The film "Sonita" follows the life of a young, passionate Afghani refugee living in Tehran, Iran, who dreams of becoming a rapper, but faces many challenges – including her status as an undocumented immigrant living in Iran and her mother’s plan to sell her as a child bride worth $9,000.

Sonita is this year’s recipient of the annual True Life Fund, which is a monetary collection organized by the True/False Film Festival. These funds will go toward supporting Sonita’s future education and goals.

KBIA's Rebecca Smith spoke with the director of "Sonita", Rokhsareh Ghaem Maghami, to talk about the film and about Sonita herself.

Smith: To start off our conversation today, I'm just really curious where did the idea of "Sonita" come from? 

Ghaem Maghami: I met Sonita through my cousin who is a social worker and she was working in an organization for street children and child laborers, and Sonita was supported by that organization. So one day my cousin asked me to go there and see Sonita and see if I can help her with her music and her music videos.

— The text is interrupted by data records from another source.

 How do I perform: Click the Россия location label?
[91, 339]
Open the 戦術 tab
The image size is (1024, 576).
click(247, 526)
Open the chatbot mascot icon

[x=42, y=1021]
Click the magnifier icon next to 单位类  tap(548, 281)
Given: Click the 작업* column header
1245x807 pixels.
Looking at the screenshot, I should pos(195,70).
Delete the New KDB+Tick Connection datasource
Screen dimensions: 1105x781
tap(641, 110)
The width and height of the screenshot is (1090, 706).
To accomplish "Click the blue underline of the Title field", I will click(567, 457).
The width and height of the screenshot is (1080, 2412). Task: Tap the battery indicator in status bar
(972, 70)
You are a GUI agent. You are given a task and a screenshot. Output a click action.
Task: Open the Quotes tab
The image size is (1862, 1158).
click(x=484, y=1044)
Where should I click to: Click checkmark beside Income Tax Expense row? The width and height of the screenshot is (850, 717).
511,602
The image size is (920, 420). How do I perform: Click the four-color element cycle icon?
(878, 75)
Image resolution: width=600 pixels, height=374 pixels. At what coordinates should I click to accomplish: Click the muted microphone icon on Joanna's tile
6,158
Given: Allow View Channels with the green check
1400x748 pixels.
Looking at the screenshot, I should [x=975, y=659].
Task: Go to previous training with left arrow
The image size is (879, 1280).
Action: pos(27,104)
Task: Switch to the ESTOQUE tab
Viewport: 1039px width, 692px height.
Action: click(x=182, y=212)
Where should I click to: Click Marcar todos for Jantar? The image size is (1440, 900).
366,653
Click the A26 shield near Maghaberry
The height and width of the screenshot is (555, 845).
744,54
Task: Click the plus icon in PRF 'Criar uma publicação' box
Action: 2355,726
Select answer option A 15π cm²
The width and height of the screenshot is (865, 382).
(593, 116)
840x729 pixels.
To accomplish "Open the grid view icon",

Smith: And were you just so smitten with her story initially? Or what did that process look like - of getting to know Sonita and knowing what, you know, a documentary about her life would look like? 

Ghaem Maghami: When I met her I had no idea that I am going to make a movie about her. But then after a while that I kept meeting her and talking her about what she wants to do and how can I help her.... I was seeing how persistent, how motivated she is, and how little is her chance to meet her dreams. So that made me [think] about making a movie, and I didn’t have any idea that she will succeed at the end because I was thinking ‘I should make a movie about a teenager who has a lot of dreams, but there is no perspective for her dreams in this society.’  

Smith:  Do you face any difficulties as a female filmmaker? 

Ghaem Maghami: No no no no no. This is not true. I mean, in Iran, we have a lot tradition of female filmmakers…. So it's difficult to be a filmmaker in general, but it's not more difficult for women to be a filmmaker. Even it's a bit easier because you have more access to some houses, some homes, some families that they are not very convenient if you are a man… It is not a problem - in Iran at least. 

Credit Rokhsareh Ghaem Maghami

Smith: Did you learn anything about yourself while making this film? Did you come to any realizations about yourself? 

Ghaem Maghami: I learned a lot from Sonita. I learned a lot from Sonita… For example, from Sonita I learned the power of dream. That dreaming has a power and really is a strong power. I always knew that, but I really saw it in Sonita how much if you really want to do something it will happen.

Smith:  Just out of pure curiosity, what's Sonita up to now? 

Ghaem Maghami: She's studying in high school because she has never been in school in Iran, a real school. So she has to finish her high school and she wants to go to college and she wants to study law in college… She wants to be a lawyer.

Smith: And now this one is just more about the festival itself: Is there anything you are looking forward to during the True/False film festival? 

Ghaem Maghami: I mean the great thing is that Sonita won the True Life award at the True/False film festival. So this is an award that - it’s a very amazing thing that happens only in True/False festival. I've never heard about it anywhere else that they give an award to a protagonist and not the filmmaker.  And this award can - this money - can be bigger if people donate more. And this money will go to Sonita’s education and Sonita's music training and all [her] plans.

Smith:  I hope you enjoy yourself, and I hope Sonita enjoys herself. Thank you again so much for taking the time out of your day to speak with me.